Open Data Denmark's Open Data Portal: Multilingual Support & Security
Datopian
Brief summary of the project.
We collaborated with Open Data DK, a Danish open data initiative, to modernize and upgrade their existing CKAN classic portal. We focused on enhancing usability, security, and multilingual support while integrating their blog content and streamlining their infrastructure.
Open Data DK was operating on an aging CKAN classic portal that lacked a decoupled front end, making it less user-friendly. While they were satisfied with CKAN's data management, the need for an integrated CMS for blog and news updates and reduced infrastructure overhead was clear.
Open Data DK required a solution that would securely store data as per ISO/IEC 27001 and GDPR compliance standards. They also needed Civil Personal Registration (CPR) validation to protect sensitive names and addresses, seamless integration with WordPress blogs, and WCAG 2.1 compliance for accessibility.

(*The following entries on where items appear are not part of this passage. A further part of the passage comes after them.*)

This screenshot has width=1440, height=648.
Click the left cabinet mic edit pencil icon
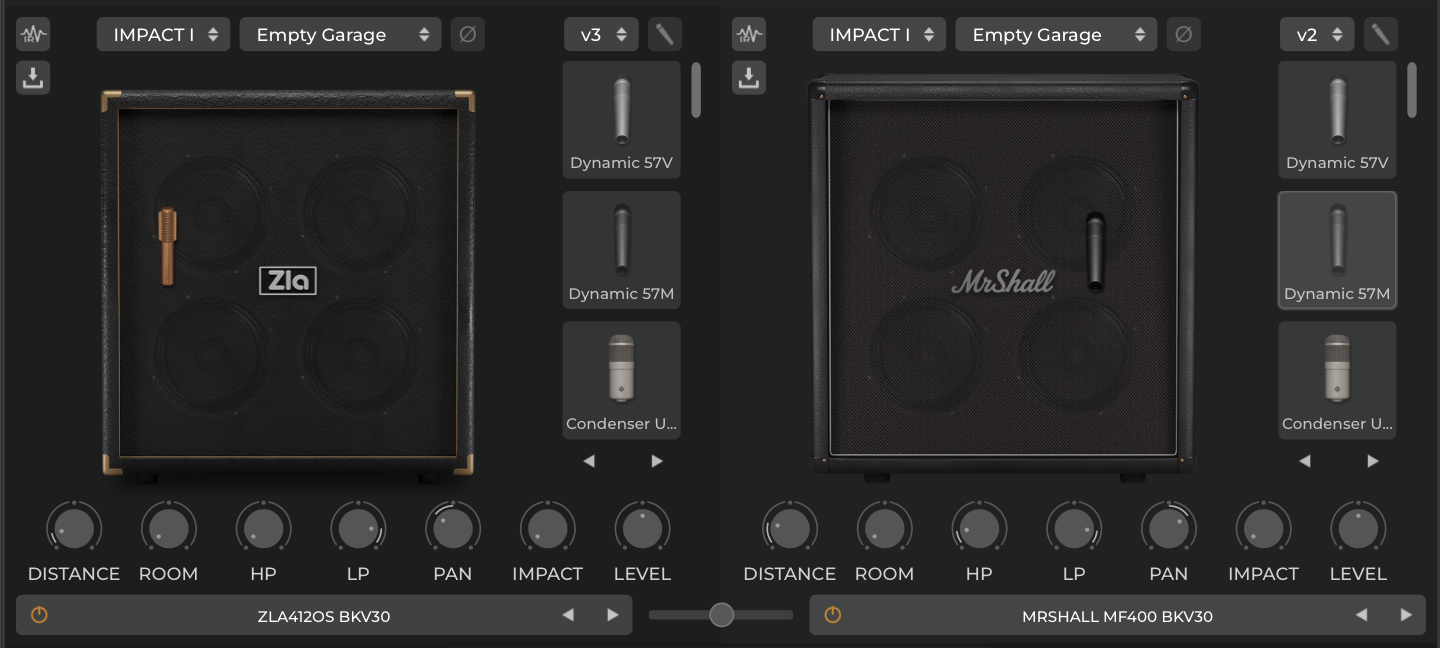point(665,35)
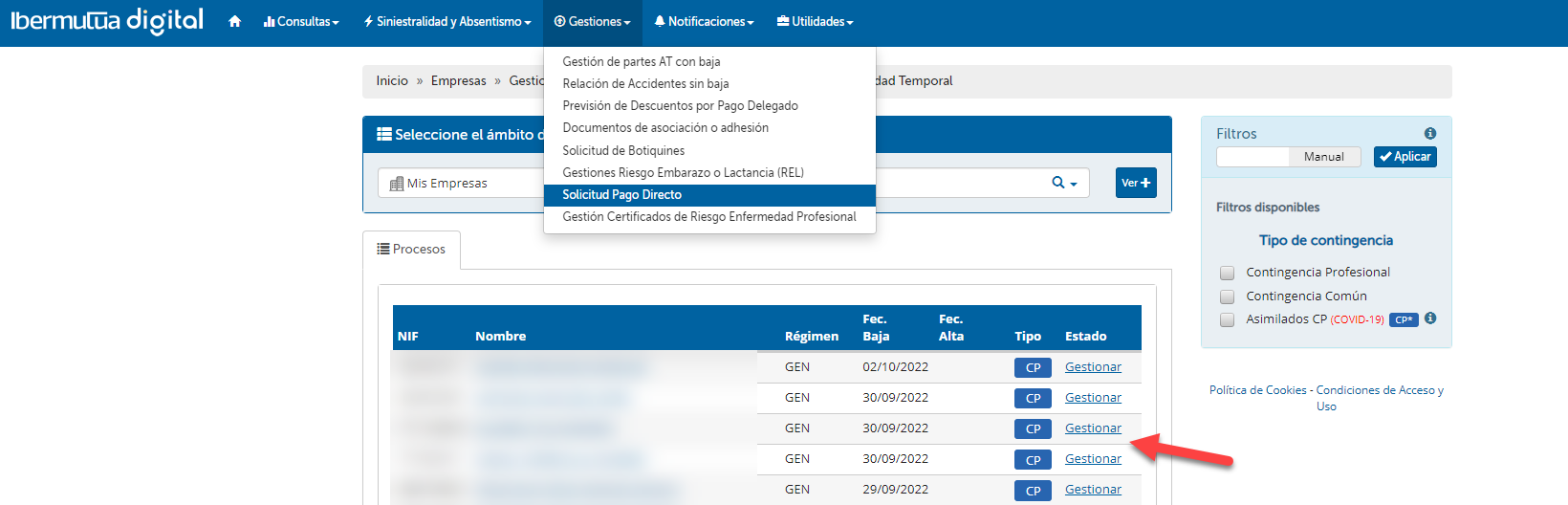
Task: Click the home icon in navbar
Action: tap(234, 21)
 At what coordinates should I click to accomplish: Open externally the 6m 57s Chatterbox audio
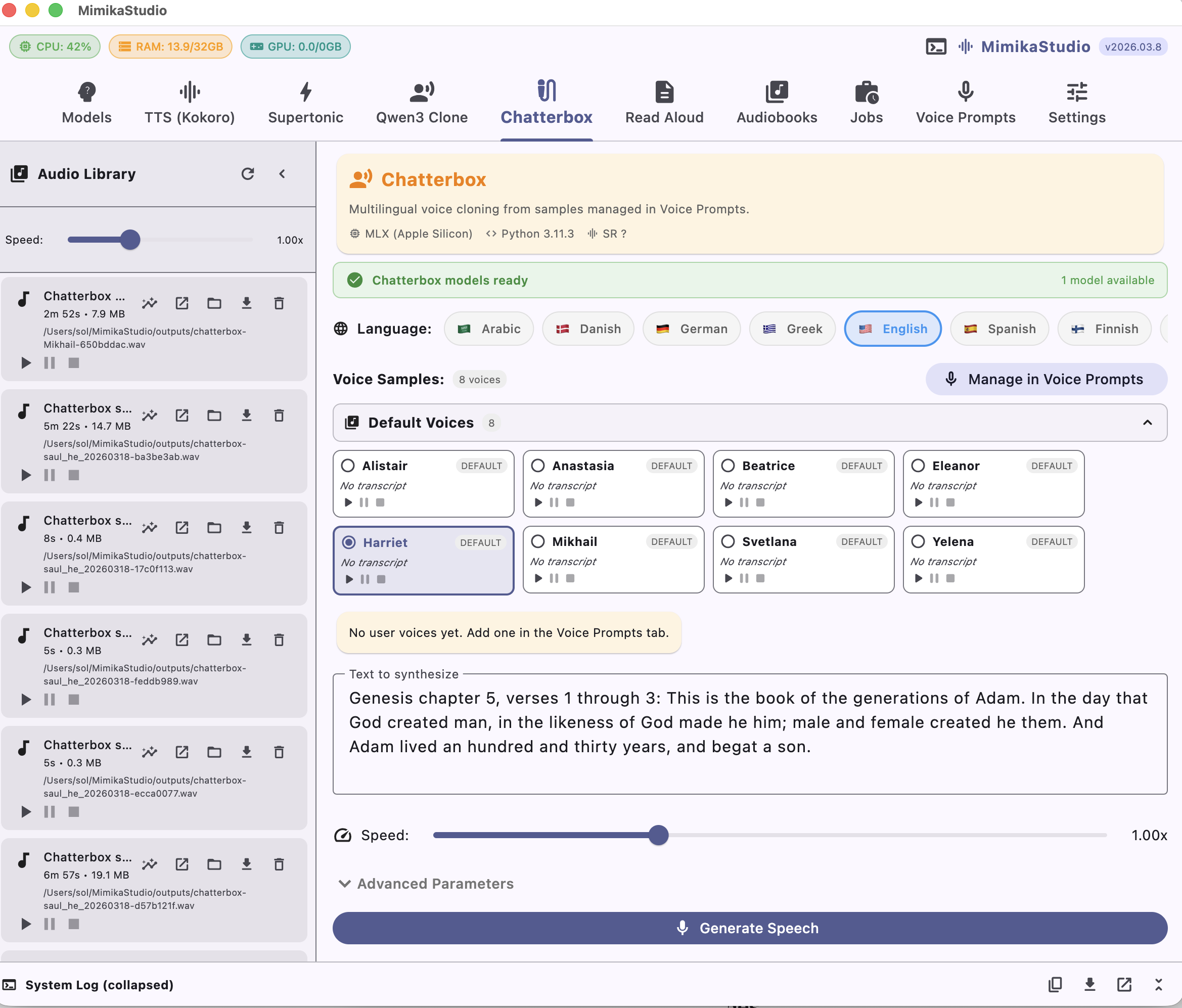(182, 863)
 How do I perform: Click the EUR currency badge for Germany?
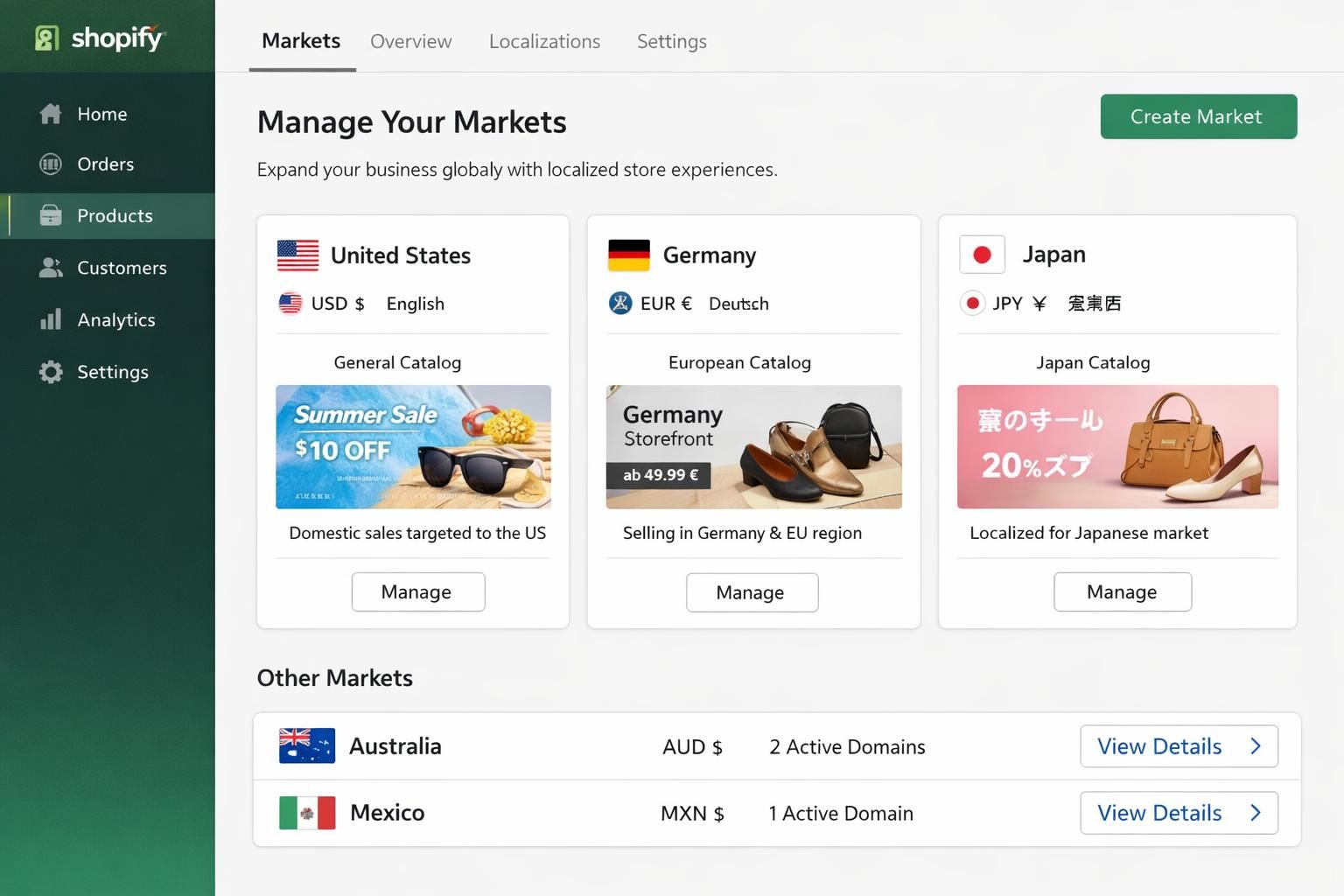click(x=620, y=303)
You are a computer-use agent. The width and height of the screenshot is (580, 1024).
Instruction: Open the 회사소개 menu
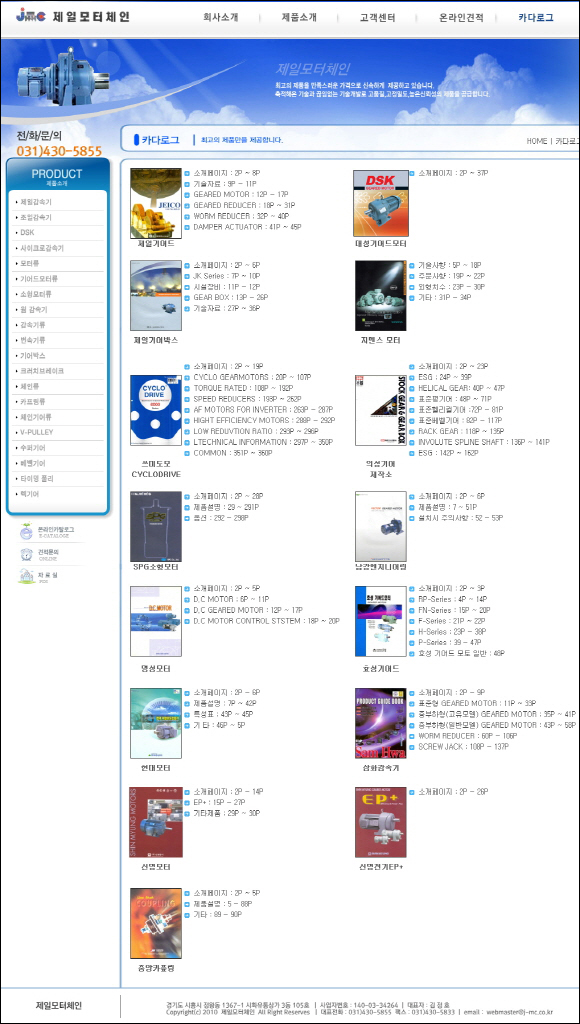(220, 18)
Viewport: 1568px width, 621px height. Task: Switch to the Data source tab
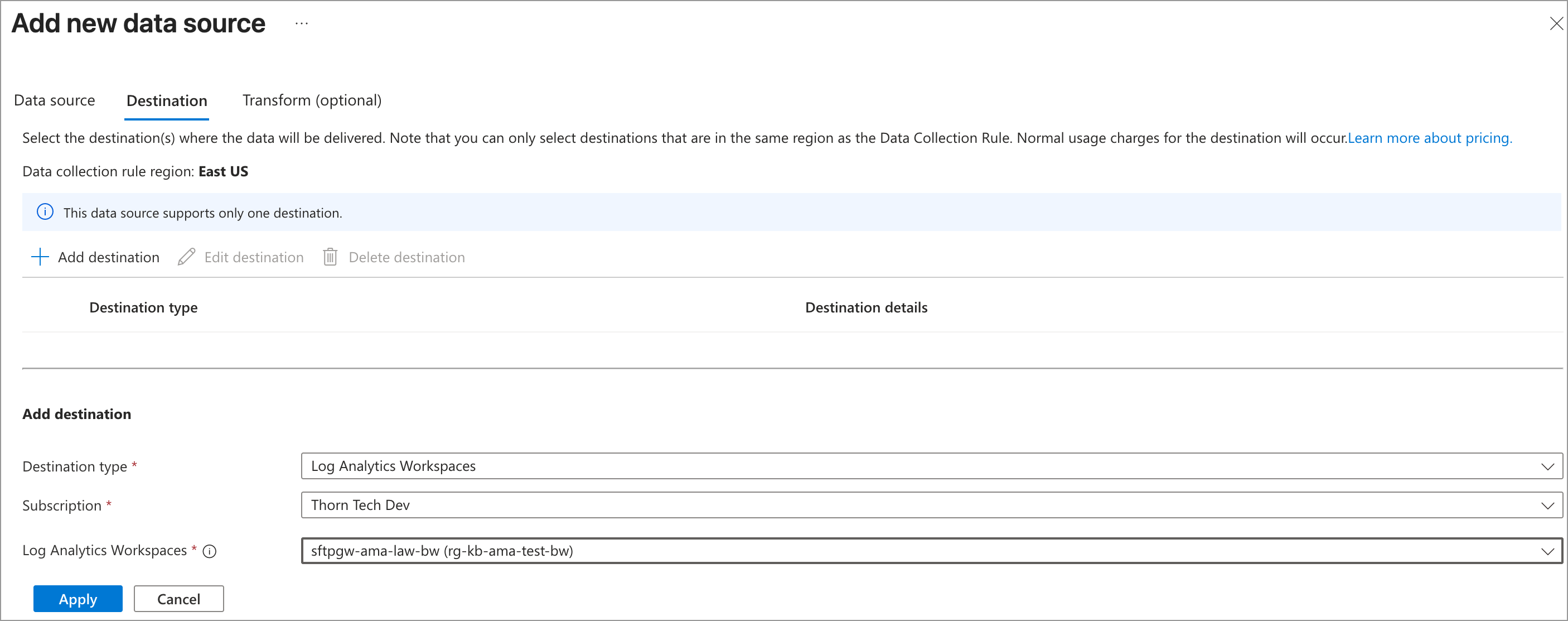tap(54, 100)
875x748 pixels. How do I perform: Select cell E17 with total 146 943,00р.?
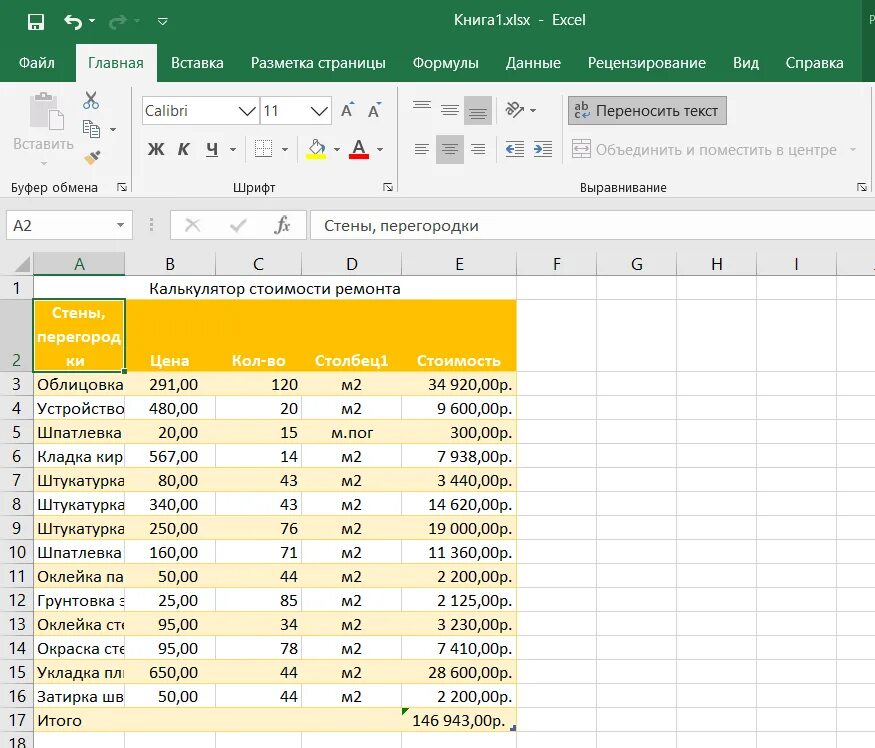(459, 720)
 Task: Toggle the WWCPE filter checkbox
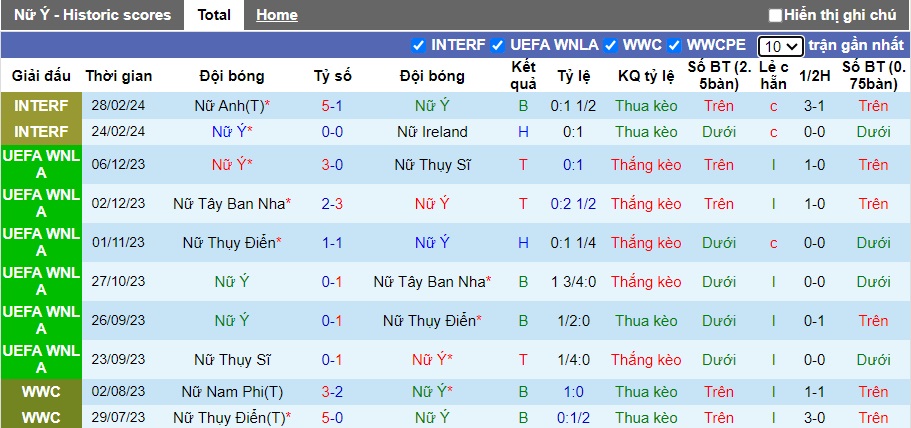click(x=674, y=45)
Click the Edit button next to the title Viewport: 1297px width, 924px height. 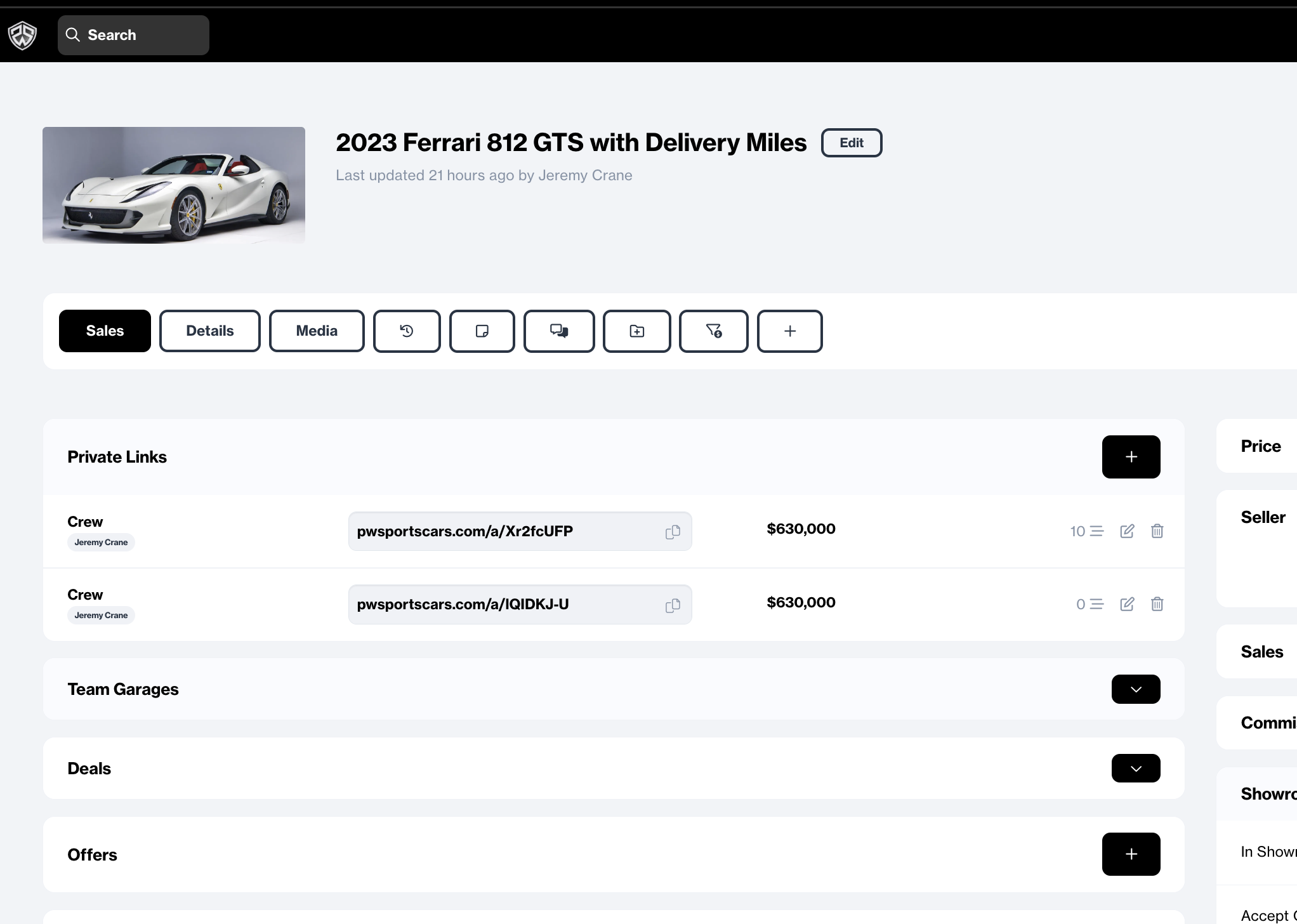point(851,142)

We upgraded Open Data DK's portal to exceed initial criteria, integrating it with Google Cloud for ISO/IEC 27001 compliance and adding a user-configurable GDPR-friendly popup to manage data collection preferences. A custom CKAN extension ensures Civil Personal Registration data integrity. WordPress posts and WCAG 2.1 standards enrich user experience. Decoupling admin and public UIs enhances security. We automated metadata translations through an IBM’s Watson-driven extension, supporting Danish, English, and French. We modernized the front end by leveraging our frontend-v2. Hosting was migrated to Datopian, and we offer continuous deployment and support. The result is a secure, accessible, and powerful platform that keeps users updated while exploring various open data topics.
Context
Open Data DK is a joint effort between a number of Danish municipalities and other public authorities. Their primary goal is to provide an easy and accessible open data platform for public data that does not belong on other open data platforms, as well as to collaborate on central themes e.g. standardization and requests for data. They collaborate with the Danish Agency for Digitalisation and KL to create better access to data from the Danish public sector.
Their data covers many topics. For example, you can find data about technology, the environment, health, schools, tourism, traffic, housing, politics, and weather (this is a tiny sample of the variety of data on opendata.dk).
The situation
When Open Data DK approached Datopian (Viderum at the time), they already had an older CKAN classic portal (without a decoupled front end). While happy overall with CKAN’s data management capabilities, their portal was beginning to show its age.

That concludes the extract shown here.